- **WORK TASK**
Would you transcribe the records word for word, please?

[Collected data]

────────────────

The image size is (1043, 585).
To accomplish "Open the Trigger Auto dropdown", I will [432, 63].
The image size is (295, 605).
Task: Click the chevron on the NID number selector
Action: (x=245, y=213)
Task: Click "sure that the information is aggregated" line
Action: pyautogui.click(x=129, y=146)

────────────────

- **WRITTEN REPLY**
The image size is (1043, 585).
To accomplish "Open the Trigger Auto dropdown", I will [432, 63].
The image size is (295, 605).
Task: Click the chevron on the NID number selector
Action: (x=245, y=213)
Task: Click "sure that the information is aggregated" line
Action: pyautogui.click(x=129, y=146)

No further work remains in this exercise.